NEW YORK (GenomeWeb) – A large screening study performed in Australia has provided a look at the frequency of carrier status for three conditions in that population, while demonstrating ties between reproductive screens and diagnoses in pregnancy.

For a paper appearing in in Genetics in Medicine yesterday, researchers at Victorian Clinical Genetics Services (VCGS), a non-profit subsidiary of Murdoch Children's Research Institute, and other centers in Australia shared findings from a carrier screening study of 12,000 individuals in Melbourne and other parts of Victoria state. In that population, they identified 610 carriers for the autosomal recessive or X-linked conditions considered: cystic fibrosis, fragile X syndrome, and spinal muscular atrophy.

The team's carrier screens — offered in general medicine, obstetrics, fertility, or genetics settings — identified 50 couples with elevated risk of having a child with one of the conditions, including 32 couples already expecting a child. More than two-dozen couples proceeded with prenatal diagnostic testing, which revealed four cases of cystic fibrosis, two fragile X syndrome fetuses, and one prenatal spinal muscular atrophy diagnosis.

"Our program revealed approximately one in 20 individuals to be a carrier of one or more of the conditions tested, and for the majority there was no known family history of the condition," VCGS researchers Alison Dalton Archibald and Melanie Jane Smith, the study's co-first authors, and their colleagues wrote.

They noted that the "high proportion of individuals identified as carriers emphasizes the benefits of implementing a population-based carrier screening approach rather than relying on family history to guide screening decisions."

For their carrier screen, the researchers relied on the VCGS "prepair" protocol, which uses approaches such as mass spectrometry, triplet repeat primed PCR, capillary electrophoresis, and/or quantitative real-time PCR to search for disease-associated variants in the CFTR, FMR1, and SMN1 genes (implicated in cystic fibrosis, fragile X syndrome, and spinal muscular atrophy, respectively). The test comes with a price tag of AUD$385 ($295) and aims to report results in 10 days.

Their screen identified 342 cystic fibrosis carriers, 35 individuals carrying FMR1 repeat expansions associated with fragile X syndrome, and 241 individuals deemed spinal muscular atrophy carriers. Eight individuals were carriers for two of the conditions.

The team initially focused on female participants, but expanded their search to affected partners when a carrier mutation was found. In the case of cystic fibrosis, the group screened 319 partners of known carriers to narrow in on 14 couples who were both carriers, including nine expectant couples. Follow-up diagnostic tests indicated that four pregnancies were affected by cystic fibrosis.

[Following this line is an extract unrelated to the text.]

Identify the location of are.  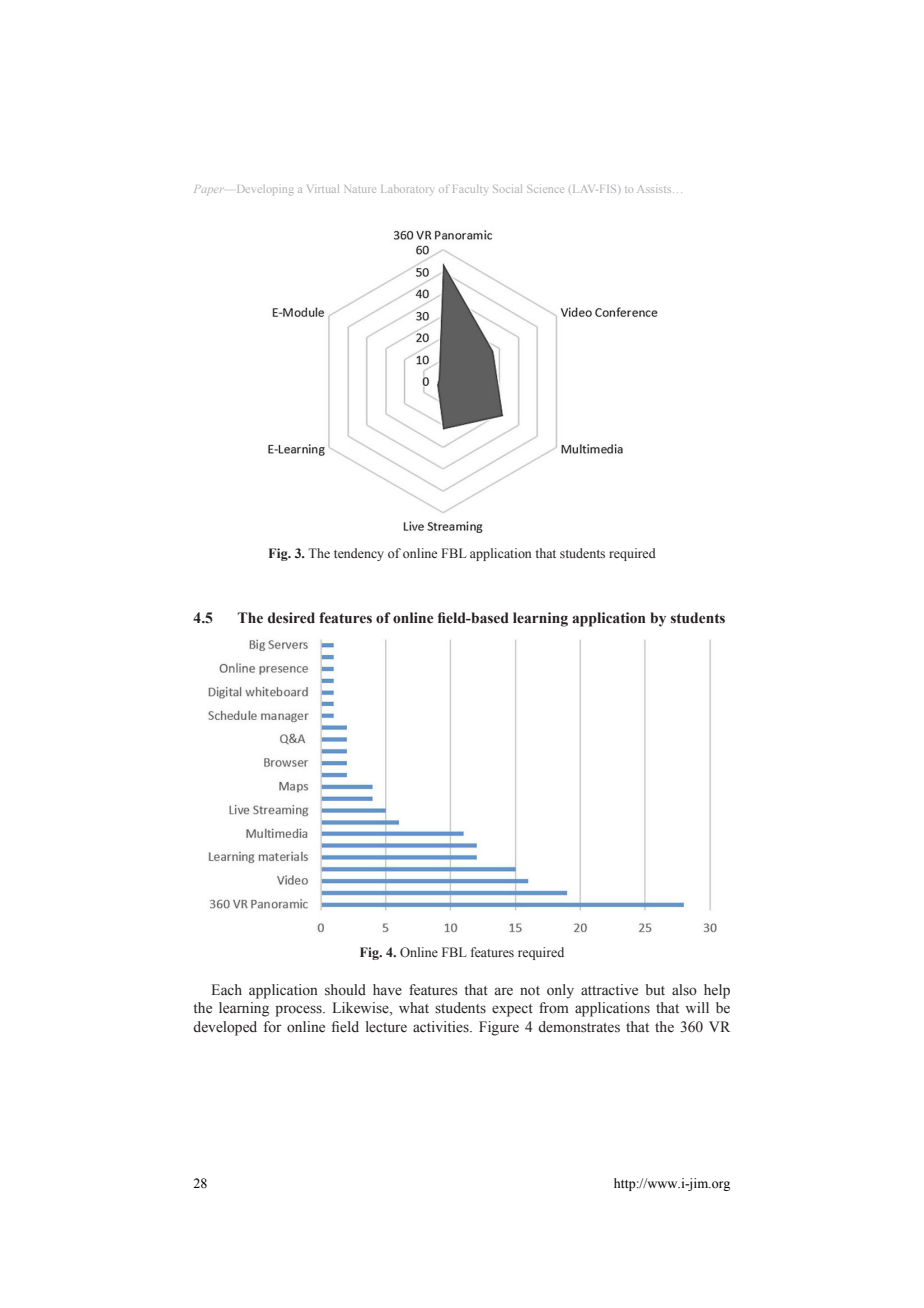
(504, 991).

The researchers also did partner testing for 233 spinal muscular atrophy carriers, narrowing in on one pregnant carrier couple with a fetus diagnosed with the condition. Meanwhile, their fragile X syndrome-focused screen ultimately led to two affected pregnancies, while at least two fragile X carriers experienced miscarriages.

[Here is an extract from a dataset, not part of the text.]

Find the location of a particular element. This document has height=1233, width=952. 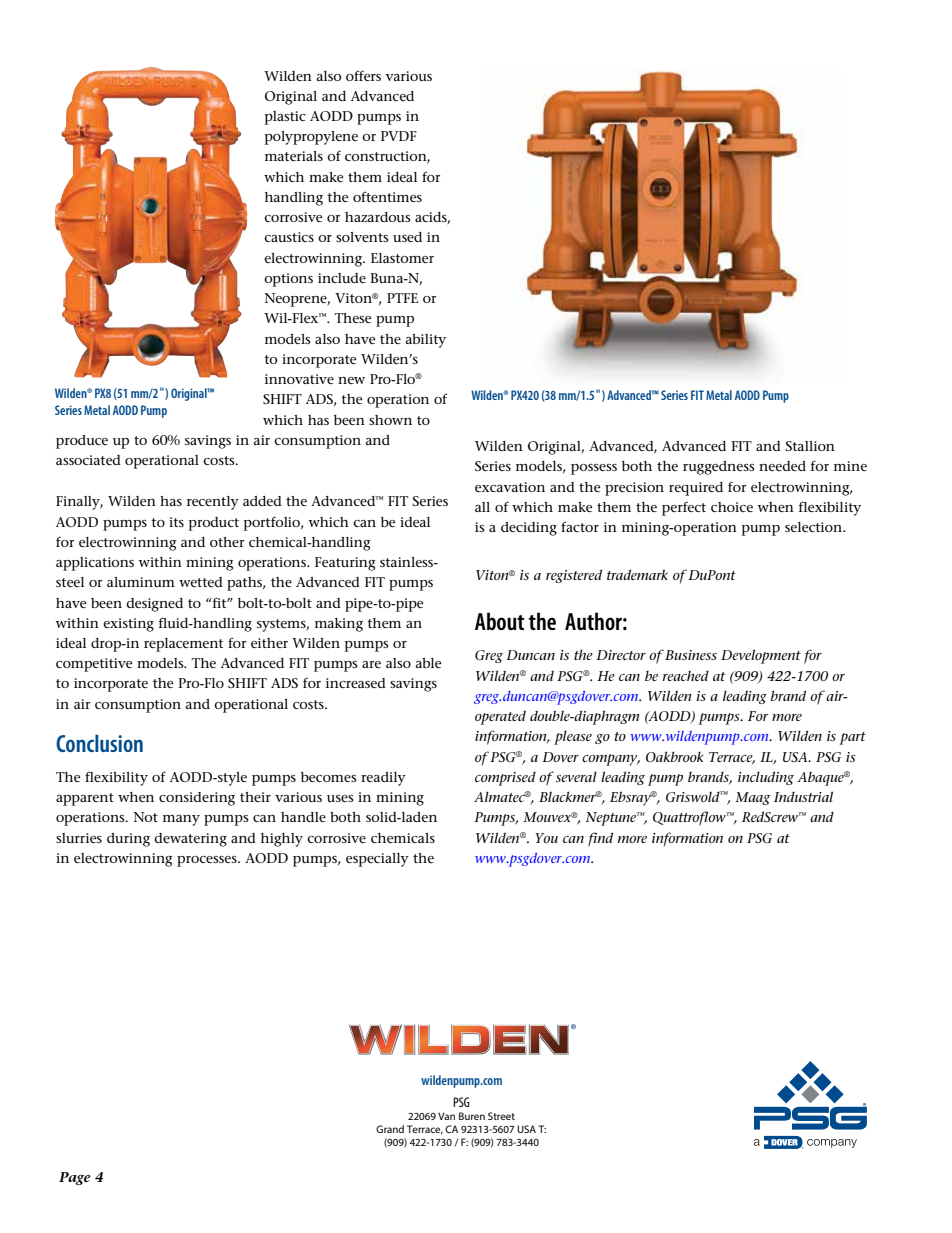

All of the fragile X carriers and carriers of spinal muscular atrophy or cystic fibrosis who had carrier partners were referred for genetic counseling to discuss the genetic, clinical, and potential reproductive consequences of carrier status.

"Offering screening through a coordinated clinical and laboratory service ensures patients are supported to make informed reproductive choices," the authors wrote. Based on their findings, they argued that "despite individual recessive conditions being relatively rare, when tested collectively, the combined chance of an affected child with one of the conditions is comparable to that of Down syndrome."